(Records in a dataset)
-*-
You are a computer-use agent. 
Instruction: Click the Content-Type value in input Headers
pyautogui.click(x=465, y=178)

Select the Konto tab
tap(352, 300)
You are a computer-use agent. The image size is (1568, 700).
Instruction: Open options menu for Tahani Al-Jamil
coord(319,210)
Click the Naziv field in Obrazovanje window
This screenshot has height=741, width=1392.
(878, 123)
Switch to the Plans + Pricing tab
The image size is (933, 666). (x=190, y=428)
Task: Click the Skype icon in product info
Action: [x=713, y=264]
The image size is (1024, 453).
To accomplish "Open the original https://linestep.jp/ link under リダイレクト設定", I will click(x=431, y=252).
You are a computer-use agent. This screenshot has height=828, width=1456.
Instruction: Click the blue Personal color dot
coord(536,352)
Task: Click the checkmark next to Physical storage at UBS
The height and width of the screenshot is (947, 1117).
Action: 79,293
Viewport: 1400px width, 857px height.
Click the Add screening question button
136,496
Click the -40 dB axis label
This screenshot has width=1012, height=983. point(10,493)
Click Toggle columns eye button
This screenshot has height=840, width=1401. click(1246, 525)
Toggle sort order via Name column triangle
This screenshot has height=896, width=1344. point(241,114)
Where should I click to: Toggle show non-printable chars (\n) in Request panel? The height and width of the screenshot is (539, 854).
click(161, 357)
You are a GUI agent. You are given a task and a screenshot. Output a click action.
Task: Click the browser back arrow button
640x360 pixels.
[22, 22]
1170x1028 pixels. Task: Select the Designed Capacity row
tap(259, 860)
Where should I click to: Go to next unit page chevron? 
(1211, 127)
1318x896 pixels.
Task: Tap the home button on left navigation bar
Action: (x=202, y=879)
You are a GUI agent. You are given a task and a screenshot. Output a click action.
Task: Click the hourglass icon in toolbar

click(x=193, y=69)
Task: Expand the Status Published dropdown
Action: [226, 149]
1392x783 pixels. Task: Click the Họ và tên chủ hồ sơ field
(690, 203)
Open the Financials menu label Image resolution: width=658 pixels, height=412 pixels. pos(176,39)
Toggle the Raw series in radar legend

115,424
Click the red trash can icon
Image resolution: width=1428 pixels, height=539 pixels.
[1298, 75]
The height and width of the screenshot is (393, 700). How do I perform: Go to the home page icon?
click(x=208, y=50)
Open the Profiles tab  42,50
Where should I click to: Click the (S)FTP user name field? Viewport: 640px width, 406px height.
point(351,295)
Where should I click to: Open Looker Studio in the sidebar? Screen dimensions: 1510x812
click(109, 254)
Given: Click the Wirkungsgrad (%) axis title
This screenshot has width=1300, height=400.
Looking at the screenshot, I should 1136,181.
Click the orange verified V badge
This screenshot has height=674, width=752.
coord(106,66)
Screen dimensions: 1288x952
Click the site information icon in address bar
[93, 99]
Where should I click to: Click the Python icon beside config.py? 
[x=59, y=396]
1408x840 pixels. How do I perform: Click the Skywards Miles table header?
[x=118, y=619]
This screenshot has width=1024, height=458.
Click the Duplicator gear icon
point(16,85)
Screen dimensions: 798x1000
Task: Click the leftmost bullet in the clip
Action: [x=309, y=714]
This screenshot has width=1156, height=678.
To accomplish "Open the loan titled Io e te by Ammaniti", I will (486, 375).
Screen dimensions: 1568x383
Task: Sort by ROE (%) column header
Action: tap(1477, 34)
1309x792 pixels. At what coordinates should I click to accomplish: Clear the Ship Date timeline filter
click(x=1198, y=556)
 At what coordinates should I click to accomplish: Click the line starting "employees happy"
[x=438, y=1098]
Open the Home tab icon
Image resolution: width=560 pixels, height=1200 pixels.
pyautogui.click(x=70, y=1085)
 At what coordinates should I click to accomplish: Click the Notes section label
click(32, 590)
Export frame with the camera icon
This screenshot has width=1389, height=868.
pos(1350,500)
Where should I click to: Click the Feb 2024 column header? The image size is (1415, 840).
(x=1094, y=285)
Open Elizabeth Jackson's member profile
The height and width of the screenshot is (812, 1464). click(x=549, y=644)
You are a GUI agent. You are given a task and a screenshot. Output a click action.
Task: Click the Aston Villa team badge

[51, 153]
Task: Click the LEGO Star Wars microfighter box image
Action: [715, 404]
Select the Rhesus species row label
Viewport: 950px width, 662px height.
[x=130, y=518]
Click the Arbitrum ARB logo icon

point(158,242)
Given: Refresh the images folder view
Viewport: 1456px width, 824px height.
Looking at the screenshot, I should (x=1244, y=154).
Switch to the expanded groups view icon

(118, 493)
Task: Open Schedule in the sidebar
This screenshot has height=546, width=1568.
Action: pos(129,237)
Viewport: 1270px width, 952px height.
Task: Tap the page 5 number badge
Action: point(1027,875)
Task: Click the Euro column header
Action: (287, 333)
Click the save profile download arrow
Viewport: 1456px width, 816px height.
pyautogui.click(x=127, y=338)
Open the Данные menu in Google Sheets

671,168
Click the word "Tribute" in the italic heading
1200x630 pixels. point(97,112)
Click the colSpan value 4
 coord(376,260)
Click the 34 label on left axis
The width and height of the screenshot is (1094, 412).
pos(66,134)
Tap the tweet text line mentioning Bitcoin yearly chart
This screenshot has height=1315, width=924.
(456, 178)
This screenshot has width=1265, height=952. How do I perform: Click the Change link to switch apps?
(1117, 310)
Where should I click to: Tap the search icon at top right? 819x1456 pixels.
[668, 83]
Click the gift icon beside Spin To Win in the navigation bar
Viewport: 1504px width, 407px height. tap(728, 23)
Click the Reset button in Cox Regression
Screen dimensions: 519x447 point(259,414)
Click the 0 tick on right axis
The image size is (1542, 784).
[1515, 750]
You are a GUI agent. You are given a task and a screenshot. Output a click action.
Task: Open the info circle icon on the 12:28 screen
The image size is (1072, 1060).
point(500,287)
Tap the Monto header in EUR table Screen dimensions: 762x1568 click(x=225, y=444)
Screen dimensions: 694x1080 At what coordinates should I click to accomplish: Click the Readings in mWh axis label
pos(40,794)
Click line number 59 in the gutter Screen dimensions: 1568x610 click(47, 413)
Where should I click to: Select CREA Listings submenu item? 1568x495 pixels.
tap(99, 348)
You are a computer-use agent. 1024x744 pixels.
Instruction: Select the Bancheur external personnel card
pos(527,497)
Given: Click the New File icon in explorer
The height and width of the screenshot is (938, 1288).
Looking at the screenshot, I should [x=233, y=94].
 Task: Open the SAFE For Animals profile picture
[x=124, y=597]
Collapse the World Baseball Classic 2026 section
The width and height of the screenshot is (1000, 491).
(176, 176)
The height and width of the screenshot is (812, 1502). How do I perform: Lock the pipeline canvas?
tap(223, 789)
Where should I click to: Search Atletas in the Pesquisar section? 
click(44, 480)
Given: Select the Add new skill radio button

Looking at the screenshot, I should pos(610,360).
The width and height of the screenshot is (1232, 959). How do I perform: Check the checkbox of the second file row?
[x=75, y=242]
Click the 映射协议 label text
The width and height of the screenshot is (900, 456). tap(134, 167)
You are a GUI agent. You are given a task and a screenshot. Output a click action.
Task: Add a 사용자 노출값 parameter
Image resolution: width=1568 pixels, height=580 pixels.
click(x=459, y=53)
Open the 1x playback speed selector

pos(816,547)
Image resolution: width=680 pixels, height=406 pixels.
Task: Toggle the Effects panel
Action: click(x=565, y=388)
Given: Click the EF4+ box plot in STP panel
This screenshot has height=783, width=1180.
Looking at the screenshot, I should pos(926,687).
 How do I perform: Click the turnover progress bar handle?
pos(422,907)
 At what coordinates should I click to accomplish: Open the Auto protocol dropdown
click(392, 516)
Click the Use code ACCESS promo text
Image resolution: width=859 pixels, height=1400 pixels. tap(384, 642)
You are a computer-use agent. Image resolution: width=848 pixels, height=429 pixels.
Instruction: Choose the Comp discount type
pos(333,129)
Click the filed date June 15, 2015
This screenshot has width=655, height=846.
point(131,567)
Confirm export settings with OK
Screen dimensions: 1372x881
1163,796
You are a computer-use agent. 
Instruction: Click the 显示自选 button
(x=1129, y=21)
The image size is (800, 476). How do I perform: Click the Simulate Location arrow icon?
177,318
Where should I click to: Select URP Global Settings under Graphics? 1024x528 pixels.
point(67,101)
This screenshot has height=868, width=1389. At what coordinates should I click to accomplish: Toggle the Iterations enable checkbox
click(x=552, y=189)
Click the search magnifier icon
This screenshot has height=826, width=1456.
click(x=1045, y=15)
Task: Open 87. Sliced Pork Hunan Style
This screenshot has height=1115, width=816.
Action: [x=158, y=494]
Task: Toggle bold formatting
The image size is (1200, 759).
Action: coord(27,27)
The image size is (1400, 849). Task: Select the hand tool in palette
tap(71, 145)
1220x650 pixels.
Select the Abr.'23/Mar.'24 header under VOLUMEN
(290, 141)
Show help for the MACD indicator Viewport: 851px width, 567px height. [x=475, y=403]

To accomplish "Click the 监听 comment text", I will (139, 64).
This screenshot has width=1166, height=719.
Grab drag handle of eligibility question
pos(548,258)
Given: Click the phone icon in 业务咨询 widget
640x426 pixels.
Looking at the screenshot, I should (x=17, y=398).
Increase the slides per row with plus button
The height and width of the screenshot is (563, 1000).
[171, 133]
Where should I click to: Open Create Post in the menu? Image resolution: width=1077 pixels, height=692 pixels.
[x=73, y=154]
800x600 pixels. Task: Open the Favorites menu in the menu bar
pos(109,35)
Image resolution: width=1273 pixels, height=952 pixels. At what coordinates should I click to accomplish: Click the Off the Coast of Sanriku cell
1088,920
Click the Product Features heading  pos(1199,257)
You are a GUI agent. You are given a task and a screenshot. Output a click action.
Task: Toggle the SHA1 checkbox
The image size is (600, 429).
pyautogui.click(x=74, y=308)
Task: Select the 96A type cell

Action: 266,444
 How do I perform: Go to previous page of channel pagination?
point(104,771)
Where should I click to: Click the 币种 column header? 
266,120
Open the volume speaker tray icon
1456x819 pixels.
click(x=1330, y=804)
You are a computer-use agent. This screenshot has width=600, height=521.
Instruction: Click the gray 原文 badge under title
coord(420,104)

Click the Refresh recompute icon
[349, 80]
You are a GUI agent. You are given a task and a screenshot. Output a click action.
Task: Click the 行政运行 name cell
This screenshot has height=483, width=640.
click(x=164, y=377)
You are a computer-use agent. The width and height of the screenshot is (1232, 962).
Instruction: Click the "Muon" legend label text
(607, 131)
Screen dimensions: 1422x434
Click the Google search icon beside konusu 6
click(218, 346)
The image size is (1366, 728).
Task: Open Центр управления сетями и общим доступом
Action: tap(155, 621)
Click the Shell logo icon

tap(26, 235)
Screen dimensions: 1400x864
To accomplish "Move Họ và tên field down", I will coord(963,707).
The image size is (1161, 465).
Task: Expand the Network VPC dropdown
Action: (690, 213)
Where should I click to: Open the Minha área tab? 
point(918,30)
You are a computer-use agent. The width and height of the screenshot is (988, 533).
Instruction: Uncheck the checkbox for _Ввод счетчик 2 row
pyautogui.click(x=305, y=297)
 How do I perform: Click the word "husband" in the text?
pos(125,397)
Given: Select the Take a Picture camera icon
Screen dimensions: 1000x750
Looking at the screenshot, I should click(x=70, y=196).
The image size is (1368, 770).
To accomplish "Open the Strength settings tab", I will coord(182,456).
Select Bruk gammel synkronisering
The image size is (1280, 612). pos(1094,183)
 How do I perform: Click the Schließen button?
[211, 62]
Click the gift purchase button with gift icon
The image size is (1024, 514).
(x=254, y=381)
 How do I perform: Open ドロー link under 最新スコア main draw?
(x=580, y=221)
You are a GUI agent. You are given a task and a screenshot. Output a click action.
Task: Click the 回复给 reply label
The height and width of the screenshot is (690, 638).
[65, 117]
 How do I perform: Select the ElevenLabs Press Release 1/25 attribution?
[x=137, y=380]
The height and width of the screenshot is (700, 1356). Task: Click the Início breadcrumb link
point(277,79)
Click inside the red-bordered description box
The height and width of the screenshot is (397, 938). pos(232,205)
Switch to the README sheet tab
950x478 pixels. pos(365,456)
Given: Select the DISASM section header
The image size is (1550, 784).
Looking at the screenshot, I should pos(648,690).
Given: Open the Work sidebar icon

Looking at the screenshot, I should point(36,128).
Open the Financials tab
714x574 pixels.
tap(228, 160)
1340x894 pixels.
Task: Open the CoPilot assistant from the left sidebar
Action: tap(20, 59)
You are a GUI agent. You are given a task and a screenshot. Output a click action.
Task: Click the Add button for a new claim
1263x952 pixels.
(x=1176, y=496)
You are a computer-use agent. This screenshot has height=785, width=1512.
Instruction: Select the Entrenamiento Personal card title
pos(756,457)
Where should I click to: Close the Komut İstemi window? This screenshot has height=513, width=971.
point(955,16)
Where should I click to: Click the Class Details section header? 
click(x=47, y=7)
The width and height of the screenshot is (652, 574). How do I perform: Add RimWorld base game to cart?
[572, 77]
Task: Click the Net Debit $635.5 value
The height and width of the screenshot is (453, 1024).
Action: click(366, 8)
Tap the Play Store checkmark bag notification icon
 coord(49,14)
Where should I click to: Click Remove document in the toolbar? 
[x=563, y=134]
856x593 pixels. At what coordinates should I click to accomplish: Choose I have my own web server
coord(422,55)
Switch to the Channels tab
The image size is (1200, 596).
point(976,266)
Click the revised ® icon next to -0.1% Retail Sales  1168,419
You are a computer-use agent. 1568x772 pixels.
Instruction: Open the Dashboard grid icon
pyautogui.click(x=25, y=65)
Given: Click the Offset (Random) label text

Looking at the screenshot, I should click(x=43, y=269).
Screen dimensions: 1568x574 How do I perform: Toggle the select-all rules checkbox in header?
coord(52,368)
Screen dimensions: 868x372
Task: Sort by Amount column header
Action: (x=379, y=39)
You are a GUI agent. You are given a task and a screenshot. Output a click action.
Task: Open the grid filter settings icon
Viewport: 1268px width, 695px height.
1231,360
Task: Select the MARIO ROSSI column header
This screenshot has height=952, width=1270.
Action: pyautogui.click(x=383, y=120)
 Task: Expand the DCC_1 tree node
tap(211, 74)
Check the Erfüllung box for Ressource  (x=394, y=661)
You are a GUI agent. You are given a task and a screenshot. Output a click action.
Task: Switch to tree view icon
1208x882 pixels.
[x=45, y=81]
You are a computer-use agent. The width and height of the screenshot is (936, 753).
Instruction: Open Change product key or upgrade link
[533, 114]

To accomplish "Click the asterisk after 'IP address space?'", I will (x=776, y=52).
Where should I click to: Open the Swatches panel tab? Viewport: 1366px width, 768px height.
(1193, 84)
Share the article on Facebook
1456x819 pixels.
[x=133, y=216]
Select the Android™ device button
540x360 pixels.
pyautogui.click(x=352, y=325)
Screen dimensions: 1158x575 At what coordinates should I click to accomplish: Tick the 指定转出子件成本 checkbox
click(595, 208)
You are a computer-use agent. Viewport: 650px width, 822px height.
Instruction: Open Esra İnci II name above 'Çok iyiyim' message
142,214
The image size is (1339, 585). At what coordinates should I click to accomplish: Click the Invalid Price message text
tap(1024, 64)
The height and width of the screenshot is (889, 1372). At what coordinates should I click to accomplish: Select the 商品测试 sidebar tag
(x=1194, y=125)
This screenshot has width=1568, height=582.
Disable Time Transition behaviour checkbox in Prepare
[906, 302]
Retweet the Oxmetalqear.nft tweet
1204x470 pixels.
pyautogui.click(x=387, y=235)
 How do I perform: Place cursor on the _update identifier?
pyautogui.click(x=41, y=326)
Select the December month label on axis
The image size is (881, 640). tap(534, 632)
-*-
_What this task involves_
Pull out the items starting at the line that contains "Where should I click to: Open Create" and ending at the line that contains "tap(26, 235)", both lines included, and reproduce them word for word.

_Output for this exercise_
Where should I click to: Open Create Post in the menu? Image resolution: width=1077 pixels, height=692 pixels.
[x=73, y=154]
800x600 pixels. Task: Open the Favorites menu in the menu bar
pos(109,35)
Image resolution: width=1273 pixels, height=952 pixels. At what coordinates should I click to accomplish: Click the Off the Coast of Sanriku cell
1088,920
Click the Product Features heading  pos(1199,257)
You are a GUI agent. You are given a task and a screenshot. Output a click action.
Task: Toggle the SHA1 checkbox
The image size is (600, 429).
pyautogui.click(x=74, y=308)
Task: Select the 96A type cell

Action: 266,444
 How do I perform: Go to previous page of channel pagination?
point(104,771)
Where should I click to: Click the 币种 column header? 
266,120
Open the volume speaker tray icon
1456x819 pixels.
click(x=1330, y=804)
You are a computer-use agent. This screenshot has width=600, height=521.
Instruction: Click the gray 原文 badge under title
coord(420,104)

Click the Refresh recompute icon
[349, 80]
You are a GUI agent. You are given a task and a screenshot. Output a click action.
Task: Click the 行政运行 name cell
This screenshot has height=483, width=640.
click(x=164, y=377)
You are a computer-use agent. The width and height of the screenshot is (1232, 962).
Instruction: Click the "Muon" legend label text
(607, 131)
Screen dimensions: 1422x434
Click the Google search icon beside konusu 6
click(218, 346)
The image size is (1366, 728).
Task: Open Центр управления сетями и общим доступом
Action: tap(155, 621)
Click the Shell logo icon

tap(26, 235)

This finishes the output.